No widespread job elimination:
Jain said he was not seeing the widespread job elimination across large enterprises with rising anxiety over automation. He said most companies are still in the early stages of adopting AI and are focused on training workers, not redesigning jobs.
“There are many who will talk about how you can replace this role with AI or that role with AI. But practically, like we work with the largest enterprises in the world, and we’re not seeing any role getting eliminated. Not today,” he said.
According to him, many businesses are still at the beginning of their journey with the technology. Rather than making major changes to job structures, most organisations are currently concentrating on helping employees understand and learn how to use these new tools effectively. “The number one thing is, can you make people feel comfortable with AI? Can you actually make them not fear AI? Can they think of it not as an adversary but rather as an assistant, as a companion, as a colleague of theirs?” Jain asked.
His view differs from the concerns raised by several prominent business leaders over the past year. Several executives have warned that advances in technology could reshape office-based jobs and change hiring needs. Among them are Anthropic CEO Dario Amodei, who has spoken about potential effects on professional roles, as well as Jamie Dimon and Jim Farley, both of whom have highlighted the possibility of workplace changes as companies increasingly adopt automation and new digital tools.
Who is Arvind Jain?
Arvind Jain is an Indian-American tech entrepreneur and the CEO of Glean, a Silicon Valley startup that helps employees find information and work more efficiently across the tools used by their organisations.
He graduated with a degree in Computer Science from IIT Delhi and subsequently earned a Master’s degree from the University of Washington in the US.

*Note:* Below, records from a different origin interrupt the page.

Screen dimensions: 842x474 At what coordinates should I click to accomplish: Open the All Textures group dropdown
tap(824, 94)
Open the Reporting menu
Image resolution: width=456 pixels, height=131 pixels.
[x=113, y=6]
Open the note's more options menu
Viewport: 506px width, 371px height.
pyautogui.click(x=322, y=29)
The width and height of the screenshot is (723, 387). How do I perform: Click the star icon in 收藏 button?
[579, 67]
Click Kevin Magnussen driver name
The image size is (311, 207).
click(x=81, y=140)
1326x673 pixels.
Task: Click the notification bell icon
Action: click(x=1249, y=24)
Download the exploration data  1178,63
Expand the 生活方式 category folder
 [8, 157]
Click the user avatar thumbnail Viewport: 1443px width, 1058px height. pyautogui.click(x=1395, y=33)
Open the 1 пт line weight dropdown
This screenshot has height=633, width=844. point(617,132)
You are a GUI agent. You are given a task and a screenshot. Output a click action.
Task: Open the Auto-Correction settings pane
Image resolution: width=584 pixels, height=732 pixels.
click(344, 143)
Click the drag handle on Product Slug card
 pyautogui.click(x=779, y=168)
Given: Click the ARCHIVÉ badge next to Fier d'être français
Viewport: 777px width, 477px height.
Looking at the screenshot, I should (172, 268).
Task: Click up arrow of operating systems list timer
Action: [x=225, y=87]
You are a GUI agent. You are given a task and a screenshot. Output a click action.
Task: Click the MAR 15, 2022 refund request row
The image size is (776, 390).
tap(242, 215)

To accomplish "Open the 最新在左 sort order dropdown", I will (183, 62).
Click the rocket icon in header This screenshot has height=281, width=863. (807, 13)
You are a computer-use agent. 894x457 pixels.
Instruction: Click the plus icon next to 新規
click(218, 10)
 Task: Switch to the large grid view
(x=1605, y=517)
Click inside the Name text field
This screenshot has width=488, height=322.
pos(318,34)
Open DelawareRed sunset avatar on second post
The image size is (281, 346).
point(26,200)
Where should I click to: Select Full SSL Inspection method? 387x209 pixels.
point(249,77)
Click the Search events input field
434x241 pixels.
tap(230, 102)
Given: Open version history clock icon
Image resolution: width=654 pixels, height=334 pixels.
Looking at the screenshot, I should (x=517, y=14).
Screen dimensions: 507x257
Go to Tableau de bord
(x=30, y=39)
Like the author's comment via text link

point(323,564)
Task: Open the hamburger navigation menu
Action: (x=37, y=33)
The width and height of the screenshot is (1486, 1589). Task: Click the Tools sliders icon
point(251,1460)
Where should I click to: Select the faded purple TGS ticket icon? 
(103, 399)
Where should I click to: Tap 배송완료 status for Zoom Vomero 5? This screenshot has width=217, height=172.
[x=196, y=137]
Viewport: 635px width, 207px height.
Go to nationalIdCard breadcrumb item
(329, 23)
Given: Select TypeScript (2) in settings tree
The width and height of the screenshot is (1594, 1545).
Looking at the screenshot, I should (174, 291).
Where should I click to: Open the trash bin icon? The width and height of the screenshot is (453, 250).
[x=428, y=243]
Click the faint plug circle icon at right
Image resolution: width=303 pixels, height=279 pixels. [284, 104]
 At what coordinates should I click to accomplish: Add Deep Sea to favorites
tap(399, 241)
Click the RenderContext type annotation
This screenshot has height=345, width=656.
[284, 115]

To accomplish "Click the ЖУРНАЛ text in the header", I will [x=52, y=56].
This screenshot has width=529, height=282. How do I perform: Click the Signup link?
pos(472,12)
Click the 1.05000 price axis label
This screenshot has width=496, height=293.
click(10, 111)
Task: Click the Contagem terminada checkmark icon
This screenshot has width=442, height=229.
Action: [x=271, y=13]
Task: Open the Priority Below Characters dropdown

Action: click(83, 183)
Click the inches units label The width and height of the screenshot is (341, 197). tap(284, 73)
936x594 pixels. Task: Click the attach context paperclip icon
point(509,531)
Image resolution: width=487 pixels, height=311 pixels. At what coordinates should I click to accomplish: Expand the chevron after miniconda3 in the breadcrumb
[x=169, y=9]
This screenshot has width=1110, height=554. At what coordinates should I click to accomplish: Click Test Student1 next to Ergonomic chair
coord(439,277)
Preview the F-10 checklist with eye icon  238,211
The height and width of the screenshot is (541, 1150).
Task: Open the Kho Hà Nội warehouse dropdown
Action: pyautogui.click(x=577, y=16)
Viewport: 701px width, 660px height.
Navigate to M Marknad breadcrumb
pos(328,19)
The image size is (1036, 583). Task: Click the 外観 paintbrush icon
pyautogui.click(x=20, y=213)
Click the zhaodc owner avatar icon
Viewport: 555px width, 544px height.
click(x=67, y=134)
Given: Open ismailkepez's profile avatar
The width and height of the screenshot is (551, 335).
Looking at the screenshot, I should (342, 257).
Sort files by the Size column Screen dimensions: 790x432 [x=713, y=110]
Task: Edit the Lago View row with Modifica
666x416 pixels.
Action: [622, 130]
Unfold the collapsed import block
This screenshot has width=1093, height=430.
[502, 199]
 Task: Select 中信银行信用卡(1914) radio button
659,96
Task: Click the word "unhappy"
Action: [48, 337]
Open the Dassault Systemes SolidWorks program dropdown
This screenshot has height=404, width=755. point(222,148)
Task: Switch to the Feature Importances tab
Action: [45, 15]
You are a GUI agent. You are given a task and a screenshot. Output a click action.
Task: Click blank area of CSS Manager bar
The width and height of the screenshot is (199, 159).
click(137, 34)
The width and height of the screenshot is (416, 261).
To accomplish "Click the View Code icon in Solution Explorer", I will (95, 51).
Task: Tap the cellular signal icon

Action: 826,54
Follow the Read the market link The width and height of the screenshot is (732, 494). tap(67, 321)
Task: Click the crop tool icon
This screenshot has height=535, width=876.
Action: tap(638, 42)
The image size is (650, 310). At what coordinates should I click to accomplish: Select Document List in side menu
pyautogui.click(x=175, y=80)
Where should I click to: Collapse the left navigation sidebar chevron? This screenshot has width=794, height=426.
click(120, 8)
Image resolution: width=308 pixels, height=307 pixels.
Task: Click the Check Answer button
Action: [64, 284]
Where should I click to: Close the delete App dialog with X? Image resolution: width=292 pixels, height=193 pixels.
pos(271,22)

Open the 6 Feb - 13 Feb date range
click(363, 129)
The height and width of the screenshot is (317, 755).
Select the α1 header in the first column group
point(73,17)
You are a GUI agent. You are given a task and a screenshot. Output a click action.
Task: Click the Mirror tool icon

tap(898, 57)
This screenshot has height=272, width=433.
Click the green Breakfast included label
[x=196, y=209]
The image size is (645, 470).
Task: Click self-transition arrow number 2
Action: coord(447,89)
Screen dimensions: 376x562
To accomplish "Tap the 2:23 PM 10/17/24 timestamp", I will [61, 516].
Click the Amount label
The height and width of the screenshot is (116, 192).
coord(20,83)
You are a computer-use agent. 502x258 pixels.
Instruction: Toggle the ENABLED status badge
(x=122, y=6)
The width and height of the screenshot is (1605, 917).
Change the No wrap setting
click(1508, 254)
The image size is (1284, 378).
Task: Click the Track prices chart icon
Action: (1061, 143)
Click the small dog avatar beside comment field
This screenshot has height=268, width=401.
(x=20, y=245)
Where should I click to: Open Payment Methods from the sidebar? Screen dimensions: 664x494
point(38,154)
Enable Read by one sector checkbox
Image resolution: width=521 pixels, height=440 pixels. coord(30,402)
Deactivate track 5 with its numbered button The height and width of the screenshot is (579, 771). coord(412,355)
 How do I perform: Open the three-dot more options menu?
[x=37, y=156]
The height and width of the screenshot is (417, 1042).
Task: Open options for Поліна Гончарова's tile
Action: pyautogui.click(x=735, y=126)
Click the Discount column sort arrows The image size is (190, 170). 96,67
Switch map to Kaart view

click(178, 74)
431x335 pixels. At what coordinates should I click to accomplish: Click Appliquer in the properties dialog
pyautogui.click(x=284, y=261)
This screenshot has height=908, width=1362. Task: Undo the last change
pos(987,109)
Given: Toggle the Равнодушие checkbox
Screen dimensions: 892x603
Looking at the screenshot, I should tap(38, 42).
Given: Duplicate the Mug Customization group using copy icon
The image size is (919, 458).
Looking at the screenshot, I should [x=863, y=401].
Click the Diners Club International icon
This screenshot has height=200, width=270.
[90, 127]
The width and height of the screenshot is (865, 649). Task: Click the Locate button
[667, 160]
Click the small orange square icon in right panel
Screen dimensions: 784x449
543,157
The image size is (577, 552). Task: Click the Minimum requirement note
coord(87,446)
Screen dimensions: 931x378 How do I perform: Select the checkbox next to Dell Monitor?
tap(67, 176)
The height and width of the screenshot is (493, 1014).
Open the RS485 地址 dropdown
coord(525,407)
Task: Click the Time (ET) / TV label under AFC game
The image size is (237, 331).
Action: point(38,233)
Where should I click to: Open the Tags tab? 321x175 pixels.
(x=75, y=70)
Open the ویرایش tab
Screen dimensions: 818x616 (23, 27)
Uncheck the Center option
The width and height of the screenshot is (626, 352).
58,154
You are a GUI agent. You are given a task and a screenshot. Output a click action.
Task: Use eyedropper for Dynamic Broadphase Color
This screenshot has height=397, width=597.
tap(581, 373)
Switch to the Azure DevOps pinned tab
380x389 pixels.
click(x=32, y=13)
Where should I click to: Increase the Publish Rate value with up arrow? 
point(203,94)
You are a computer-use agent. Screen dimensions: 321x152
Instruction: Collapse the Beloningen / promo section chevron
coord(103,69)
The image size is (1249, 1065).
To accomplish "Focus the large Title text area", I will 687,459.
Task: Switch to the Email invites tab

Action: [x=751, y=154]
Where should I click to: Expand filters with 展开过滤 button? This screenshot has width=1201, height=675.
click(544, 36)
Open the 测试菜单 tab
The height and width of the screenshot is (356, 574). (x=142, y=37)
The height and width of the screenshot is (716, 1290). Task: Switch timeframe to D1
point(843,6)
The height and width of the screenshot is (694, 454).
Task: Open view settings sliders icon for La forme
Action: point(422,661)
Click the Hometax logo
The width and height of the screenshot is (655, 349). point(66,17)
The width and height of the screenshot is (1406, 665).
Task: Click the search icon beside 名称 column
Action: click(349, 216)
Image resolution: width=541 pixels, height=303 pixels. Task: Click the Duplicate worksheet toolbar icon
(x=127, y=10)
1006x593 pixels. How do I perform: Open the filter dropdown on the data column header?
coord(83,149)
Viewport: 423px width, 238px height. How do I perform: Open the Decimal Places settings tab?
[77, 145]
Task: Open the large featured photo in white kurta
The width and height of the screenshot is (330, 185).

Jain joined Microsoft in 1997, where he worked on building large-scale software systems. After that, he joined Google, where he spent more than a decade and became a Distinguished Engineer. While at the company, he worked on Search, Maps, YouTube, and other signature Google products.
Before launching Glean in 2019, Jain was involved in the launch of Rubrik, the cloud data management and cybersecurity company that has since become a huge enterprise technology firm.
Glean has seen rapid growth under Jain’s guidance as firms seek more efficient methods to manage information and boost workplace productivity. In 2022, the company was worth nearly $1 billion before growing to a valuation of approximately $7.2 billion by 2025, as per reports. Investors and enterprise customers showed interest.